[Exercise details] Copy out every line holding the string "agent" from the records below.

Data excerpts:
========================================================================

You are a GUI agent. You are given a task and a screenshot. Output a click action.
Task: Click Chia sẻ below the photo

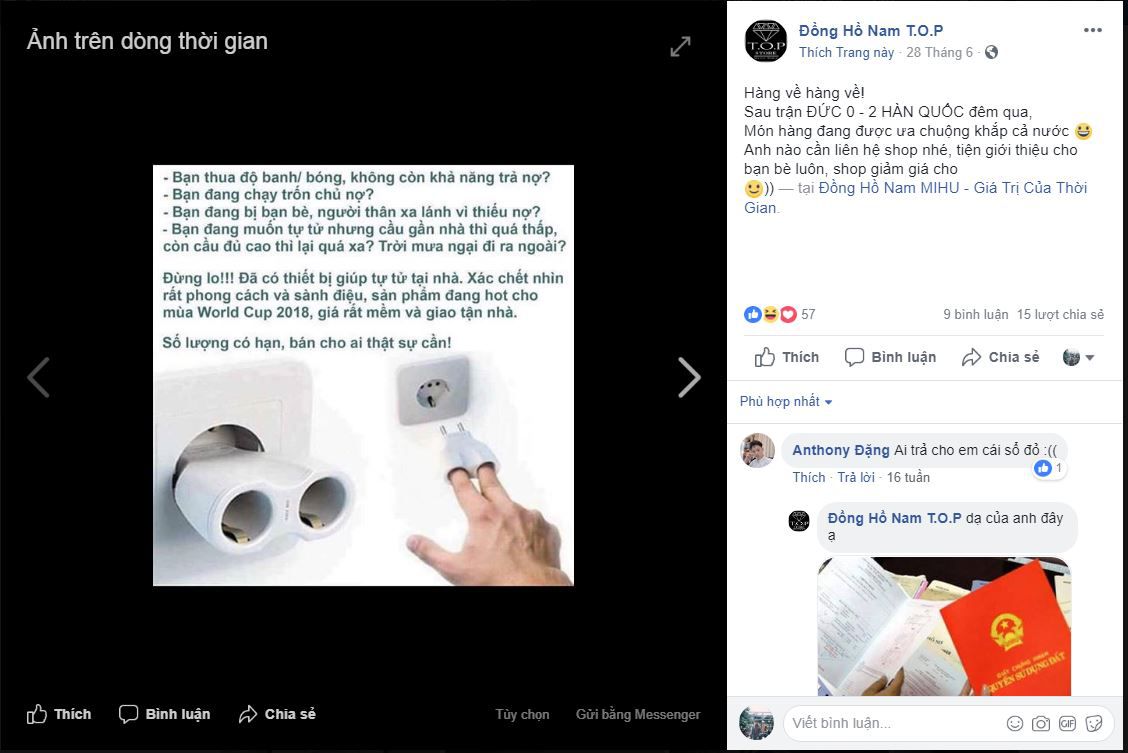pyautogui.click(x=277, y=714)
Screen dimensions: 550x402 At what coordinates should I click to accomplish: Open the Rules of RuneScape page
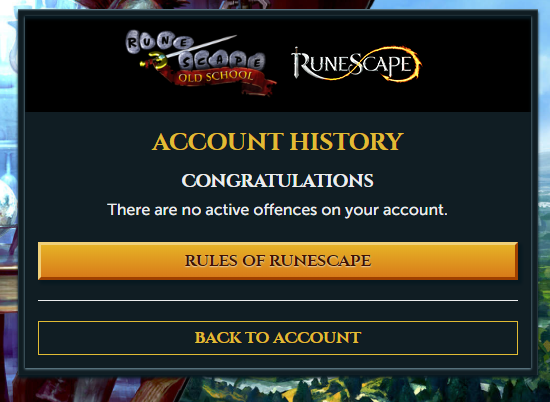278,261
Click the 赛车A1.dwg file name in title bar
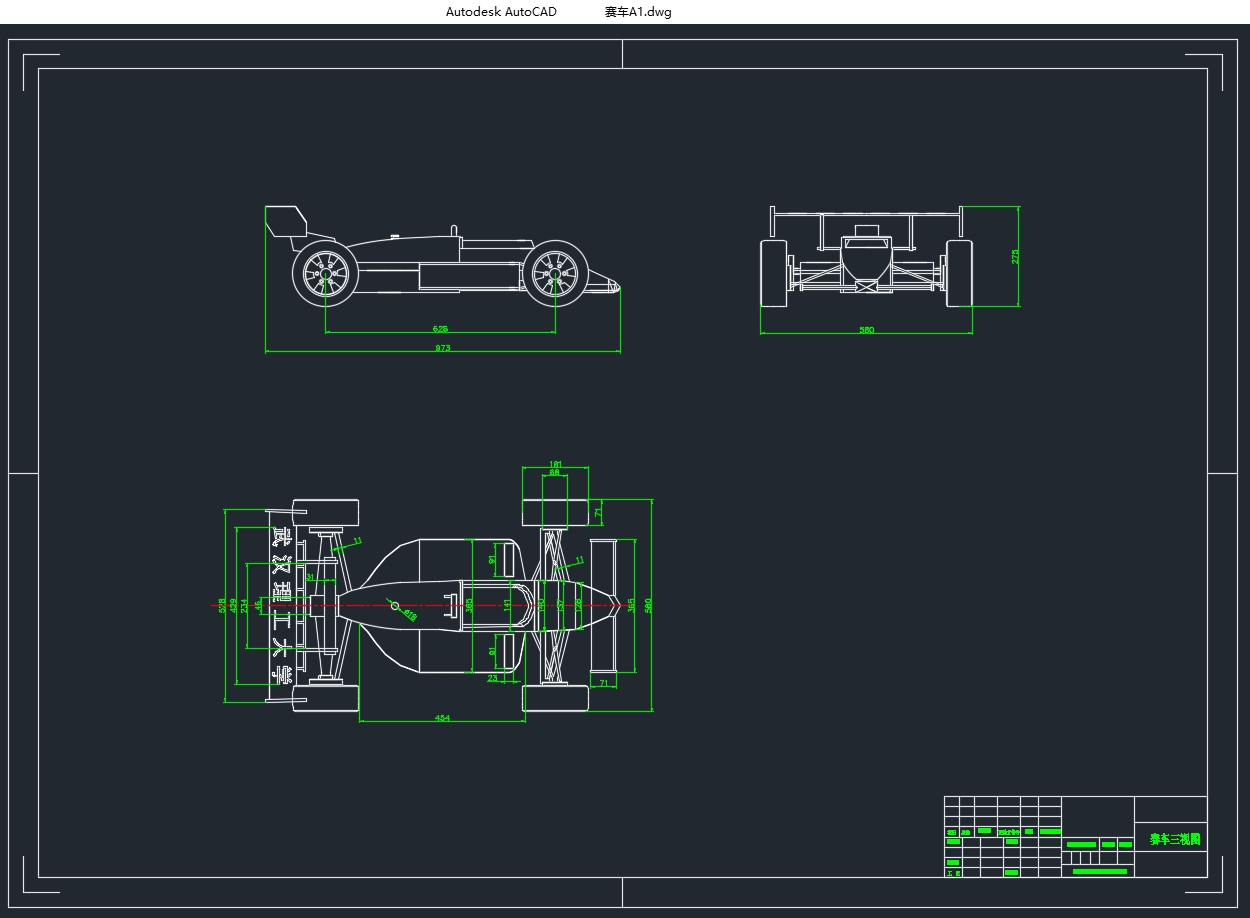 click(638, 12)
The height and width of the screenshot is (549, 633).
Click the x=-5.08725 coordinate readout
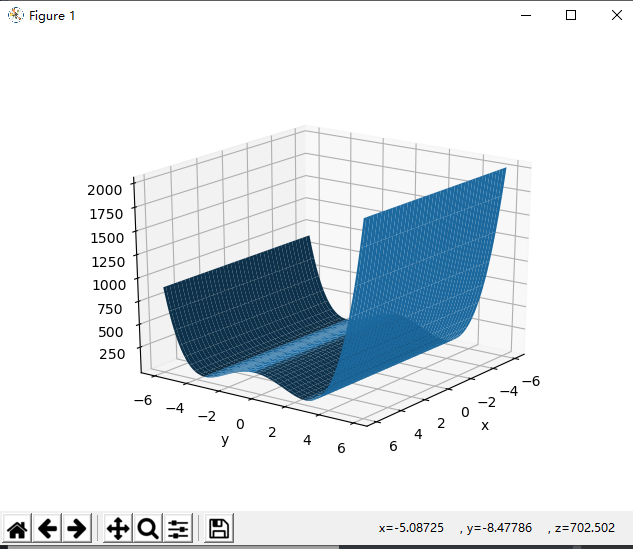coord(411,527)

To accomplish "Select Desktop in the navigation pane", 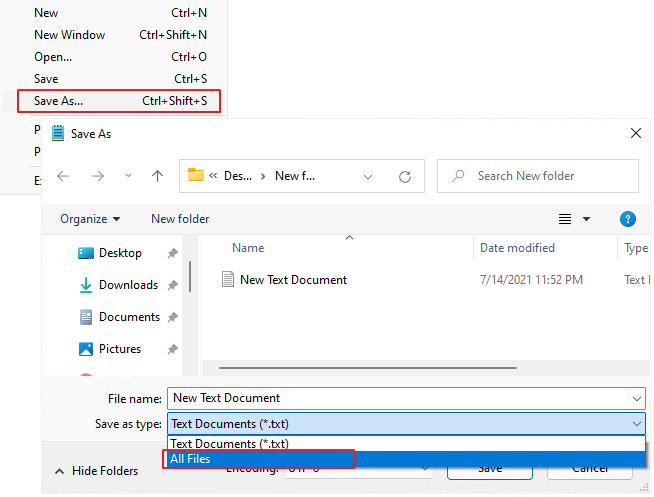I will coord(119,253).
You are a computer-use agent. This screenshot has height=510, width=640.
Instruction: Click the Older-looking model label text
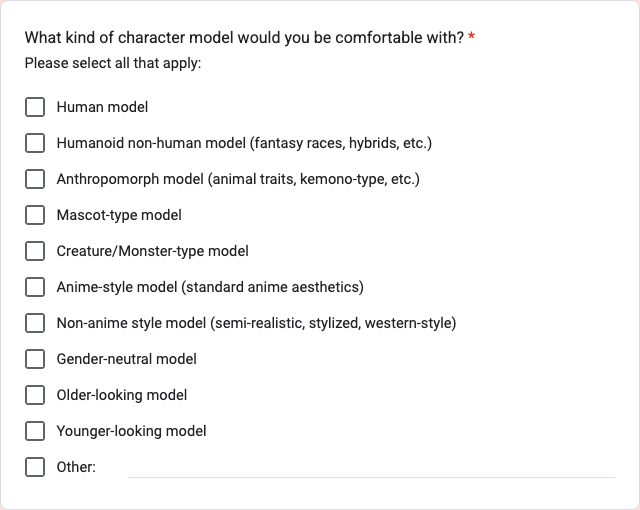pyautogui.click(x=122, y=395)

========================================================================

[Output]
You are a GUI agent. You are given a task and a screenshot. Output a click action.
You are a computer-use agent. This screenshot has height=510, width=640.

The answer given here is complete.